Merci au comité éditorial de Pénombre d’avoir publié la communication de Pierre au congrès de Séoul « Ombre ou Lumière », concernant notre première rencontre dans le TGV Paris-Lausanne, le 27 octobre 1992, un mardi si ma mémoire est bonne. Même si son récit comprend quelques petites inexactitudes. Je voudrais faire seulement deux rectifications. On ne peut pas dire que j’ai « connu » le fondateur de la psychanalyse, comme Pierre l’écrit. Je n’ai rencontré le docteur Freud qu’une fois, en 1927, dans une circonstance assez exceptionnelle. Celui que mon frère Gerd et moi appelions Oncle Romain (Romain Rolland, qui était un ami très proche de mes parents) était venu à Vienne pour les festivités organisées à l’occasion du centenaire de la mort de Beethoven, le 26 mars 1927. Il fut introduit auprès de Freud par un ami commun, Stefan Zweig, et j’eus la chance d’assister à cette rencontre ; c’était l’après-midi du 27 mars 1927 au 19 de la Berggasse. J’avais 20 ans. Romain Rolland en avait 61, Stefan Zweig 46 et Freud 71. Stefan Zweig venait de publier La confusion des sentiments, ouvrage qui comprenait aussi deux autres nouvelles, Vingt-quatre heures de la vie d’une femme et Destruction d’un cœur. C’est ce troisième texte qui fut au centre de la conversation des trois hommes. Je ne dis pas un mot ! Comme vous le savez, il est question d’un vieil homme qui ne supporte pas de voir sa fille Erna – 19 ans – devenir adulte et qui devient « fou de jalousie ». Romain Rolland voyait là l’une des plus lucides tragédies de la vie moderne, de l’éternelle humanité. Les notes que j’avais rédigées le soir même furent perdues quand je dus quitter l’Autriche en juillet 1931. Je me souviens seulement que le Docteur Freud parla peu. Il trouvait la nouvelle « inférieure » aux deux autres. Je me souviens tout de même de cette phrase dite avec une voix caverneuse : « Le destin de cet homme nous laisse froid ». Il semblait au contraire très affecté par cette histoire. Peut-être la rencontre, qui avait duré moins d’une heure, se termina-t-elle par ces mots ambigus. La deuxième rectification, c’est que je ne suis pas née en 1915 ! Hélas, trois fois hélas. Mais quittons ce siècle d’ombres.
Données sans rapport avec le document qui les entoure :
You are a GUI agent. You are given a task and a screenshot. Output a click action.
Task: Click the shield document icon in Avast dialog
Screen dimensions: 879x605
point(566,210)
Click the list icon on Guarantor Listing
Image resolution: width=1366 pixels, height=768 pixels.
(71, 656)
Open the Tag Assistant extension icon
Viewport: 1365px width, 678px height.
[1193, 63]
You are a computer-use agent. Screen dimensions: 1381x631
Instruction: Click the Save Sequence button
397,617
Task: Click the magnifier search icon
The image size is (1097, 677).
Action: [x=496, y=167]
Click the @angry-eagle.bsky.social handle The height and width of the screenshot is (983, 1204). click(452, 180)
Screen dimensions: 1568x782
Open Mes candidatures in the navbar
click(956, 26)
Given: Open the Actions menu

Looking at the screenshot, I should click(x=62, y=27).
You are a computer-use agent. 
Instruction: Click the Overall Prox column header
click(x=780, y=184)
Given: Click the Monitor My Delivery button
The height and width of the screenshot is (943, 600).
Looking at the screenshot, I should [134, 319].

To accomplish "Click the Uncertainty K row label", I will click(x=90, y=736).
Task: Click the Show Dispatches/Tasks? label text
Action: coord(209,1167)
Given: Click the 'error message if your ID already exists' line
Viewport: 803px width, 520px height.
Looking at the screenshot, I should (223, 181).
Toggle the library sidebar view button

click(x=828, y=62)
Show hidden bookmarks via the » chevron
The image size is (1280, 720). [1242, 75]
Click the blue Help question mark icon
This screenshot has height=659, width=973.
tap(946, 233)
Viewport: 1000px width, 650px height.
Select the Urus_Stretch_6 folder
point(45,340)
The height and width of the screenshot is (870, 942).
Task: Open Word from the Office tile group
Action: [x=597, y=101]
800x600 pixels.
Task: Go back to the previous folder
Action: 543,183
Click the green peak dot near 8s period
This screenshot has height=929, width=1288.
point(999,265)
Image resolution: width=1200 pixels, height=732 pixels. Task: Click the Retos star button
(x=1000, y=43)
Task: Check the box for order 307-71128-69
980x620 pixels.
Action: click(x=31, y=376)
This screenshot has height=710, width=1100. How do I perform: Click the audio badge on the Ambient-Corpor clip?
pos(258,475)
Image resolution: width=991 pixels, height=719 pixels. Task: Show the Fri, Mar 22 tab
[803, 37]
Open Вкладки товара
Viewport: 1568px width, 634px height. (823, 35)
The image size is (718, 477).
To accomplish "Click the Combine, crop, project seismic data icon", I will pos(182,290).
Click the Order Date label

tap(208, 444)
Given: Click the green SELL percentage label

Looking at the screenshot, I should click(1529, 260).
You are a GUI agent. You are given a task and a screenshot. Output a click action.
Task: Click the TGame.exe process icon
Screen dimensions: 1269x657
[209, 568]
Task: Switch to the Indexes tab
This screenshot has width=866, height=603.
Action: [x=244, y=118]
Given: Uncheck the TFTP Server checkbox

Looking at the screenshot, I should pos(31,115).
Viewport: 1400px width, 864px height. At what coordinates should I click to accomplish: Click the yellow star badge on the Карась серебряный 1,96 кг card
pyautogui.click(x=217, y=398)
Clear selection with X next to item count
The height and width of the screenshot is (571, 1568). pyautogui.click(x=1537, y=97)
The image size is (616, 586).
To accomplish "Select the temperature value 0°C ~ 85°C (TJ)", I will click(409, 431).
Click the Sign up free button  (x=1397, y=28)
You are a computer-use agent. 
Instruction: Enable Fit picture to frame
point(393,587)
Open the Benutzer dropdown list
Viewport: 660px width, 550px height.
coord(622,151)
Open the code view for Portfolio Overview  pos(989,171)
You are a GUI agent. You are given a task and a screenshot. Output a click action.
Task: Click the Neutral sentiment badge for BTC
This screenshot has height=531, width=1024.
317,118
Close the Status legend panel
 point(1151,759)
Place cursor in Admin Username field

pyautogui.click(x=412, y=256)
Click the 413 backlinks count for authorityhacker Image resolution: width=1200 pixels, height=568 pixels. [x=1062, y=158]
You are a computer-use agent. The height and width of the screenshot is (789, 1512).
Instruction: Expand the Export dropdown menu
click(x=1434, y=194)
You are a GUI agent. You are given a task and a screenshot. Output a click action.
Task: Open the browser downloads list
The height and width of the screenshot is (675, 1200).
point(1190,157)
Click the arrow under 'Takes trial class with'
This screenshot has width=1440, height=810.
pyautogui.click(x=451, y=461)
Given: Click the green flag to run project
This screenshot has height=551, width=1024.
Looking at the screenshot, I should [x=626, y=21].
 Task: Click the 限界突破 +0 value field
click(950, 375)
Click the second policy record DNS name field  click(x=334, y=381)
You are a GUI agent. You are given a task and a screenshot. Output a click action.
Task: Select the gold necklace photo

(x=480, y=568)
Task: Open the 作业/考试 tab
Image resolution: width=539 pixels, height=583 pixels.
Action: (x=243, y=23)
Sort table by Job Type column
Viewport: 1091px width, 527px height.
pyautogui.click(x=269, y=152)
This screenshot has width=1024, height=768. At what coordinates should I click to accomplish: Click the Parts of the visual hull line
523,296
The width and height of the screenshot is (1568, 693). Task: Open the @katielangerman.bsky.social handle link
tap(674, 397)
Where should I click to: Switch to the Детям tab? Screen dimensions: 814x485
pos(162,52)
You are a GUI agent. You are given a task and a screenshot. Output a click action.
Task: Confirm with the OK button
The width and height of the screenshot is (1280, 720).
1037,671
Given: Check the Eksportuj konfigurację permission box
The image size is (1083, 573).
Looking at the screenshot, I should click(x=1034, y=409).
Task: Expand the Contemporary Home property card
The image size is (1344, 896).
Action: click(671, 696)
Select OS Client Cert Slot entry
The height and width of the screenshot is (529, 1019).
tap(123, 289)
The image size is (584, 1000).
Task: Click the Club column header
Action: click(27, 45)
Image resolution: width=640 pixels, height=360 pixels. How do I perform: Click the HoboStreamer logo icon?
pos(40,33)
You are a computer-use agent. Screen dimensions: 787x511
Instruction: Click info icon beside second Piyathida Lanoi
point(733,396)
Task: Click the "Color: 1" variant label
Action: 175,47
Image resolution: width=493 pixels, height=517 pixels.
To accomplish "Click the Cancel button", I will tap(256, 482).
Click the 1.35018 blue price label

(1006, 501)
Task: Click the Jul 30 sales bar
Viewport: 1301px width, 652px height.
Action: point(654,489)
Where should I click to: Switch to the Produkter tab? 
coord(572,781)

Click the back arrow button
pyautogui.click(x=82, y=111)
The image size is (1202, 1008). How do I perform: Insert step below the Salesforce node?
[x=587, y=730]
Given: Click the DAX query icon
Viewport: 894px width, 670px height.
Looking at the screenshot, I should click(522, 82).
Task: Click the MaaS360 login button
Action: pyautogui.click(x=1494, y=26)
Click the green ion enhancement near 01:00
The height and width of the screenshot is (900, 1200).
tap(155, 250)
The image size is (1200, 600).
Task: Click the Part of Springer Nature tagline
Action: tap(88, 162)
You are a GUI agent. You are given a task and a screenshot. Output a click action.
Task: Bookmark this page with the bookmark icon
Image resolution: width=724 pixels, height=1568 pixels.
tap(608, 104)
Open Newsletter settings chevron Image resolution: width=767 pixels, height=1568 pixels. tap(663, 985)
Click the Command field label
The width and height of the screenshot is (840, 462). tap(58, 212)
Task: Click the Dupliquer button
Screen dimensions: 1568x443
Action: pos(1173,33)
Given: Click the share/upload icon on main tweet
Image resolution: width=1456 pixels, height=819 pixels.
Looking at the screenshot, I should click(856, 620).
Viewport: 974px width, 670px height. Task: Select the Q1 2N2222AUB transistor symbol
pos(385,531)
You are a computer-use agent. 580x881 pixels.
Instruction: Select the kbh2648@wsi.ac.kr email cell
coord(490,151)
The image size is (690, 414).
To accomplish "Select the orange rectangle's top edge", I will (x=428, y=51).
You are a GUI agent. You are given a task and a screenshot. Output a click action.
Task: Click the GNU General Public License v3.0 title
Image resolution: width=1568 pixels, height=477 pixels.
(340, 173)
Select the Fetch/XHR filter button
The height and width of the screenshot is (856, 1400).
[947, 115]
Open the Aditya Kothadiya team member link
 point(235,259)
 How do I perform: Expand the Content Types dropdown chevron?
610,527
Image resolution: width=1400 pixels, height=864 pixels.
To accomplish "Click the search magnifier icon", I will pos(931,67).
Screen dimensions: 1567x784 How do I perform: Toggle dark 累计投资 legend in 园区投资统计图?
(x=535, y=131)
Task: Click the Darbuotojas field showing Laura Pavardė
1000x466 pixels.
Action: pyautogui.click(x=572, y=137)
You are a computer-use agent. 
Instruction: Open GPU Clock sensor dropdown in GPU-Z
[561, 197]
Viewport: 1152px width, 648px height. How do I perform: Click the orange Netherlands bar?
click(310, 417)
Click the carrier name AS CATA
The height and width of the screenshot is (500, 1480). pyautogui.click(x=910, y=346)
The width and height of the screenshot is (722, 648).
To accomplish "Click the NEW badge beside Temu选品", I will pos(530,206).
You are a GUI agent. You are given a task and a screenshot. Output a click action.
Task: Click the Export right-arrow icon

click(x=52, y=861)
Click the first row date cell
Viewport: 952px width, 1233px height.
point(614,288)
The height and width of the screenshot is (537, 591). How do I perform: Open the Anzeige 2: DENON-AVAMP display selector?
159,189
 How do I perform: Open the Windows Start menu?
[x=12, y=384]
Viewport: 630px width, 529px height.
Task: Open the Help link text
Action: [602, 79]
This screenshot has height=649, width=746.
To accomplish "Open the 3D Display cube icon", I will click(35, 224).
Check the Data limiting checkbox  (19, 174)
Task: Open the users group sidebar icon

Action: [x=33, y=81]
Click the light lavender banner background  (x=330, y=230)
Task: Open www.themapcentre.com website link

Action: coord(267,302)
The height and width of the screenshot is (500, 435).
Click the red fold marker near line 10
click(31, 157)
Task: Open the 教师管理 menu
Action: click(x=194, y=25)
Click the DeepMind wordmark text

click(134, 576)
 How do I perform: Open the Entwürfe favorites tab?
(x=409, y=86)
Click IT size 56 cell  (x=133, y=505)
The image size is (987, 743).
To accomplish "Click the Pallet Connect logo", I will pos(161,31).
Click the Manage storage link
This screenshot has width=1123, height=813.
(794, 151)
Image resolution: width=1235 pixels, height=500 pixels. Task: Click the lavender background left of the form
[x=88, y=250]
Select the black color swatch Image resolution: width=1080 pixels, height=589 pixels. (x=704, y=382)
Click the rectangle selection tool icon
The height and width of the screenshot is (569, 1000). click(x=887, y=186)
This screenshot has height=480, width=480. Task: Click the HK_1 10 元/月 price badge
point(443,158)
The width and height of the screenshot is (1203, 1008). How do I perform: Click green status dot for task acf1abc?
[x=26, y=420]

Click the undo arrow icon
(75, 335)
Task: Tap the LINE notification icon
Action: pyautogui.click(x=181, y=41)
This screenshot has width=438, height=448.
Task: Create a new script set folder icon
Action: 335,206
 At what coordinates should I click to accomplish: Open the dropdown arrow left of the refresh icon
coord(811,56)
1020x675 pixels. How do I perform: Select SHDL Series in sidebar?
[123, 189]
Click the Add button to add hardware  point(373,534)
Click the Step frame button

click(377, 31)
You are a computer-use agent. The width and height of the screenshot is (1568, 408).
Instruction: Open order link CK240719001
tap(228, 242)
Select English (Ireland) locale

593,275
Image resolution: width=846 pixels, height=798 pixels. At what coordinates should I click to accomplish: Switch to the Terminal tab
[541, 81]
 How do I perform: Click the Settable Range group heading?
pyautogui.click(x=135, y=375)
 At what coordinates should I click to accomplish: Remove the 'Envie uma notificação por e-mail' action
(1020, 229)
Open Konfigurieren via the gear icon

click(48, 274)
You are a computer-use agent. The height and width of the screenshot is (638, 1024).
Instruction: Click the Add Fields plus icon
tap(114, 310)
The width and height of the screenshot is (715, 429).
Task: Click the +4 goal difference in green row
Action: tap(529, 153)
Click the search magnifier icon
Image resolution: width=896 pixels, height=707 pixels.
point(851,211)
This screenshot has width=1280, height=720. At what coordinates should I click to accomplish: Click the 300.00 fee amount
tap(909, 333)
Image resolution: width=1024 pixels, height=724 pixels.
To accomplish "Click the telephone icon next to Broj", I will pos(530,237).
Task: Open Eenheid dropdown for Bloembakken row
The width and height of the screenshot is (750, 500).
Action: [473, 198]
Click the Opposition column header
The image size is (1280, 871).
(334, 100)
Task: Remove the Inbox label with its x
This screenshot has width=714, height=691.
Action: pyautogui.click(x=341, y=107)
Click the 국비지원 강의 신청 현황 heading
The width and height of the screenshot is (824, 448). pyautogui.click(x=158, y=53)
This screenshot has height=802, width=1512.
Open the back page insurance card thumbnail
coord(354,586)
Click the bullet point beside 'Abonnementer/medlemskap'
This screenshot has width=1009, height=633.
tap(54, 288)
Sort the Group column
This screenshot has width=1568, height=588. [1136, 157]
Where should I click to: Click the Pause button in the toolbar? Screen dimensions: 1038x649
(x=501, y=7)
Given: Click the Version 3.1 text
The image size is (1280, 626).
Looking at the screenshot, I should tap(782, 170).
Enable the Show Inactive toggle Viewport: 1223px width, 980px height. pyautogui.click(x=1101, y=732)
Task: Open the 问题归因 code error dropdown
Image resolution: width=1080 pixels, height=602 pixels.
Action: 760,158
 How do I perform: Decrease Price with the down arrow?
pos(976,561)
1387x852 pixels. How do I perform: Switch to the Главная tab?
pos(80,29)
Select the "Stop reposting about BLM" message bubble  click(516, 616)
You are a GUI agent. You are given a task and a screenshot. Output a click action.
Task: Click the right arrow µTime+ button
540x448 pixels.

J’ai relu récemment un superbe numéro de la revue Autrement publié en 1991 que le Colonel m’avait achetée chez notre petit libraire de Menton, un jour de l’hiver 1993. Son titre ? Lumière. Mon bien cher époux prétendait que mon intérêt trop envahissant à son goût, et non démenti depuis lors, pour Pénombre allait me donner des idées noires. Antidote ou pas, à nos écrits pénombresques, Lumière offre un bien beau triptyque : Ombre, Clair-obscur, Illuminations. Pour vous donner envie de lire ces textes de philosophes et de créateurs, je vous offre – si je puis dire – ces quelques lignes de l’écrivain et poète Andrée Chedid.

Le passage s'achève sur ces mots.